Records to process
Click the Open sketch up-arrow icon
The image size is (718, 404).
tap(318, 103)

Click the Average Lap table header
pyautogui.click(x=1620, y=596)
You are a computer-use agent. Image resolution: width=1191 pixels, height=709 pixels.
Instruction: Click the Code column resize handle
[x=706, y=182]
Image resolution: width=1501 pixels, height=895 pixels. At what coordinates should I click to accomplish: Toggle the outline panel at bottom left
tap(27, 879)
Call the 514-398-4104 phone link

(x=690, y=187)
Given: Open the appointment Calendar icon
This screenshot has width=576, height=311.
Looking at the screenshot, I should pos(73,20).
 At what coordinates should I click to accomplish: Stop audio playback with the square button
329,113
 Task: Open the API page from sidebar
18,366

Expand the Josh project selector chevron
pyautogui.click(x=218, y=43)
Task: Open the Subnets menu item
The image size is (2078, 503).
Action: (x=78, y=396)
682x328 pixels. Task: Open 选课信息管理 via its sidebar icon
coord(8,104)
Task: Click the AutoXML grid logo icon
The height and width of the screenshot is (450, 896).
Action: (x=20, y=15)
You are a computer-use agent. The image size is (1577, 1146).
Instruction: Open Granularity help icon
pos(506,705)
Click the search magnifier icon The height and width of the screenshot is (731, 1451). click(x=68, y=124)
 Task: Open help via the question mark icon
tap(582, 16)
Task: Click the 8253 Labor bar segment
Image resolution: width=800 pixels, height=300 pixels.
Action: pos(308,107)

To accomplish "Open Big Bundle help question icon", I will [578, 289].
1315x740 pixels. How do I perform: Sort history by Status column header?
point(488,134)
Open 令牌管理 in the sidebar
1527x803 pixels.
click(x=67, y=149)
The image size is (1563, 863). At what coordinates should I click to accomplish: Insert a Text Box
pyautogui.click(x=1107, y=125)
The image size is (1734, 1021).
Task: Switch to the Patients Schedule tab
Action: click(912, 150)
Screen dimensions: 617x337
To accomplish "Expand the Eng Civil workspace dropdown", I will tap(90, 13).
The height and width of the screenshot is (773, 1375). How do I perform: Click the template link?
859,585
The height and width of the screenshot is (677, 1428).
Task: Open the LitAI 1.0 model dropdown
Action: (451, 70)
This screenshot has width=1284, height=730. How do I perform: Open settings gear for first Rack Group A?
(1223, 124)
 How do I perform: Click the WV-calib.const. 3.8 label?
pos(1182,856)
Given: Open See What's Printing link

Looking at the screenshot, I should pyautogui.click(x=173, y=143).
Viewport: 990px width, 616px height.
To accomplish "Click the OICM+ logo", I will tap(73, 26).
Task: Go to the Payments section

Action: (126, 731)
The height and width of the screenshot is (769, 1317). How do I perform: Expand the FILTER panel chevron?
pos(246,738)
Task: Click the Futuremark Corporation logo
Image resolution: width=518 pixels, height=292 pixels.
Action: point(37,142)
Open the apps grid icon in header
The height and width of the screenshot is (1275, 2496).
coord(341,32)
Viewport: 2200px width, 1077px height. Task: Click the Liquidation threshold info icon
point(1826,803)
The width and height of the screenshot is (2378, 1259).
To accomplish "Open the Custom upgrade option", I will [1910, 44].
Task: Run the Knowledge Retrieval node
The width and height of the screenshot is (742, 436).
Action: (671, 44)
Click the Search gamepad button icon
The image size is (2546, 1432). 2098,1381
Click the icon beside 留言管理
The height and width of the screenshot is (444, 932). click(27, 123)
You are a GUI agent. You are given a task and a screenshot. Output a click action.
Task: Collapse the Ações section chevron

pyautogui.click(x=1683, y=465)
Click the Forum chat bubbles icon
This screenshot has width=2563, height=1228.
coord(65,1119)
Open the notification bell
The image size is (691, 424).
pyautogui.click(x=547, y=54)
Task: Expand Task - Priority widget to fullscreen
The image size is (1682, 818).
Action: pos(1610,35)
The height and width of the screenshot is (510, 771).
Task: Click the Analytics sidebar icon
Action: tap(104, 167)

Your instructions
Retype each line of the listing exactly as it was given above.

The completed task
Click the Open sketch up-arrow icon
The image size is (718, 404).
tap(318, 103)

Click the Average Lap table header
pyautogui.click(x=1620, y=596)
You are a computer-use agent. Image resolution: width=1191 pixels, height=709 pixels.
Instruction: Click the Code column resize handle
[x=706, y=182]
Image resolution: width=1501 pixels, height=895 pixels. At what coordinates should I click to accomplish: Toggle the outline panel at bottom left
tap(27, 879)
Call the 514-398-4104 phone link

(x=690, y=187)
Given: Open the appointment Calendar icon
This screenshot has width=576, height=311.
Looking at the screenshot, I should pos(73,20).
 At what coordinates should I click to accomplish: Stop audio playback with the square button
329,113
 Task: Open the API page from sidebar
18,366

Expand the Josh project selector chevron
pyautogui.click(x=218, y=43)
Task: Open the Subnets menu item
The image size is (2078, 503).
Action: (x=78, y=396)
682x328 pixels. Task: Open 选课信息管理 via its sidebar icon
coord(8,104)
Task: Click the AutoXML grid logo icon
The height and width of the screenshot is (450, 896).
Action: (x=20, y=15)
You are a computer-use agent. The image size is (1577, 1146).
Instruction: Open Granularity help icon
pos(506,705)
Click the search magnifier icon The height and width of the screenshot is (731, 1451). click(x=68, y=124)
 Task: Open help via the question mark icon
tap(582, 16)
Task: Click the 8253 Labor bar segment
Image resolution: width=800 pixels, height=300 pixels.
Action: pos(308,107)

To accomplish "Open Big Bundle help question icon", I will [578, 289].
1315x740 pixels. How do I perform: Sort history by Status column header?
point(488,134)
Open 令牌管理 in the sidebar
1527x803 pixels.
click(x=67, y=149)
The image size is (1563, 863). At what coordinates should I click to accomplish: Insert a Text Box
pyautogui.click(x=1107, y=125)
The image size is (1734, 1021).
Task: Switch to the Patients Schedule tab
Action: click(912, 150)
Screen dimensions: 617x337
To accomplish "Expand the Eng Civil workspace dropdown", I will tap(90, 13).
The height and width of the screenshot is (773, 1375). How do I perform: Click the template link?
859,585
The height and width of the screenshot is (677, 1428).
Task: Open the LitAI 1.0 model dropdown
Action: (451, 70)
This screenshot has width=1284, height=730. How do I perform: Open settings gear for first Rack Group A?
(1223, 124)
 How do I perform: Click the WV-calib.const. 3.8 label?
pos(1182,856)
Given: Open See What's Printing link

Looking at the screenshot, I should pyautogui.click(x=173, y=143).
Viewport: 990px width, 616px height.
To accomplish "Click the OICM+ logo", I will tap(73, 26).
Task: Go to the Payments section

Action: (126, 731)
The height and width of the screenshot is (769, 1317). How do I perform: Expand the FILTER panel chevron?
pos(246,738)
Task: Click the Futuremark Corporation logo
Image resolution: width=518 pixels, height=292 pixels.
Action: point(37,142)
Open the apps grid icon in header
The height and width of the screenshot is (1275, 2496).
coord(341,32)
Viewport: 2200px width, 1077px height. Task: Click the Liquidation threshold info icon
point(1826,803)
The width and height of the screenshot is (2378, 1259).
To accomplish "Open the Custom upgrade option", I will [1910, 44].
Task: Run the Knowledge Retrieval node
The width and height of the screenshot is (742, 436).
Action: (671, 44)
Click the Search gamepad button icon
The image size is (2546, 1432). 2098,1381
Click the icon beside 留言管理
The height and width of the screenshot is (444, 932). click(27, 123)
You are a GUI agent. You are given a task and a screenshot. Output a click action.
Task: Collapse the Ações section chevron

pyautogui.click(x=1683, y=465)
Click the Forum chat bubbles icon
This screenshot has width=2563, height=1228.
coord(65,1119)
Open the notification bell
The image size is (691, 424).
pyautogui.click(x=547, y=54)
Task: Expand Task - Priority widget to fullscreen
The image size is (1682, 818).
Action: pos(1610,35)
The height and width of the screenshot is (510, 771).
Task: Click the Analytics sidebar icon
Action: tap(104, 167)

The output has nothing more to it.